Renovation the key in Eastside’s first home tour
By ALYSSA BROWN

Most home tours feature fancy and often palatial residences, but the first Eastside Home Tour on Sunday is an exception.

“The homes selected are not the grandest or the biggest,” Joan Nelson, coordinator of the Allen Neighborhood Center, said. “We chose those that would reflect the diversity of housing stock.”

A variety of architectural styles, including a few four-square homes and bungalows, as well as a colonial-style home and a farmhouse, are featured on the tour on eight recently renovated homes, built between 1897 and 1922.

Eastside Home Tour, 1 p.m. to 5 p.m. Sunday, June 22. Tickets $8 per person and $10 per couple in advance and $10 per person and $15 per couple at the door. The event kicks off at the Marshall Street Armory, 300 Elvin Court, Lansing, where tickets, refreshments, and guidebooks will all be available. Buses will leave every half hour. To inquire about the tour or reserve a ticket, call Travis Stein at 367-2468.

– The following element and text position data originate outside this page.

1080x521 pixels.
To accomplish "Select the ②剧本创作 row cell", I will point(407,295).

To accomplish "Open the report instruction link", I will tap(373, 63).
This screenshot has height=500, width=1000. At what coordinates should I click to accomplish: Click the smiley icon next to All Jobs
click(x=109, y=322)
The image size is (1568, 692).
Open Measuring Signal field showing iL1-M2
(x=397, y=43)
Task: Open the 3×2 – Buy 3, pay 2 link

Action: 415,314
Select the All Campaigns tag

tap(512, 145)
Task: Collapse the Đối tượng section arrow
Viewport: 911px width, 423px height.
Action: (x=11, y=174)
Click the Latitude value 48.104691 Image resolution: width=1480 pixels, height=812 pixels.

The tour is the culmination of months of work on the part of the homeowners and the Allen Neighborhood Center. The center presented a series of four workshops in the months prior to the home tour. With titles like, “What Do You Have? What Do You Want?,” “Maximizing Your Home’s Usable Space,” “21st Century Additions in a 20th Century House,” and “Embarking on Your Home Improvement Project,” each of the three-hour sessions guided more than 80 homeowners through the process of planning and executing changes to their homes.

Nelson said the Allen Neighborhood Center designed the workshops to teach people how to “create the home that you want in the home you have.” The program also included free sessions on applying for building and safety permits and home improvement loans. Plans are already in the works to create a similar series of lectures for 2004. Although the overall format will be similar, the new sessions will be tailored to address concerns that arose this year. According to Nelson, “There were a lot of themes that emerged, such as porches and wet basements.”

Nelson said the eight homes will, in some cases, show interesting measures to maximize usable space. Other houses feature substantial additions.” Ultimately, Nelson hopes these creative renovations will inspire others to look at their homes in a new light. She said people will see “what has been done and what they can also do.”

Visitors will see just what happens during construction at one house on the route. Nelson said, “You walk in there, and there are no walls.” The entire renovation process there has been filmed, and visitors will be invited back to see the finished project in six months.